■ Task to carry out ■
Copy each line below holding "computer".

####################

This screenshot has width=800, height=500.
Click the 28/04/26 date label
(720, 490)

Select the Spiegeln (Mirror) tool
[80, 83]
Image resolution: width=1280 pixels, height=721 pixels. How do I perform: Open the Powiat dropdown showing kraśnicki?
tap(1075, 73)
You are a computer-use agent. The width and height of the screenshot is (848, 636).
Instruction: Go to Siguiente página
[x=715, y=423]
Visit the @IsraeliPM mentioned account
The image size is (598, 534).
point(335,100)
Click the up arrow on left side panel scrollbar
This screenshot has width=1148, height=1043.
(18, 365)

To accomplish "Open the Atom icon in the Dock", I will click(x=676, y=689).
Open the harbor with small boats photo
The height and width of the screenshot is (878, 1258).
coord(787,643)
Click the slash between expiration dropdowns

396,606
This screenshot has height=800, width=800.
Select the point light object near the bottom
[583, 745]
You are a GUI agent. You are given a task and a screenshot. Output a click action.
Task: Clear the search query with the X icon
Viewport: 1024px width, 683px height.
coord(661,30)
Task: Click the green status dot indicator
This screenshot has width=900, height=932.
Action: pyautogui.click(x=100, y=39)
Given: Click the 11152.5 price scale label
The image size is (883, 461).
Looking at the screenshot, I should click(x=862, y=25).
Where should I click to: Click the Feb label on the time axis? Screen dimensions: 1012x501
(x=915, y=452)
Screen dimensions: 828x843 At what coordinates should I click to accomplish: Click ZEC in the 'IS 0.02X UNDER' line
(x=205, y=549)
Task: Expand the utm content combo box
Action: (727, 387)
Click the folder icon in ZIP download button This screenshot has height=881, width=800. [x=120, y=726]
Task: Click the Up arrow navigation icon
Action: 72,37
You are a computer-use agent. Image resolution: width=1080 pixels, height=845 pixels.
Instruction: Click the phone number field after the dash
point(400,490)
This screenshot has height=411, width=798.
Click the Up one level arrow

####################

■ Problem solution ■
You are a computer-use agent. The width and height of the screenshot is (848, 636).
You are a computer-use agent. Image resolution: width=1080 pixels, height=845 pixels.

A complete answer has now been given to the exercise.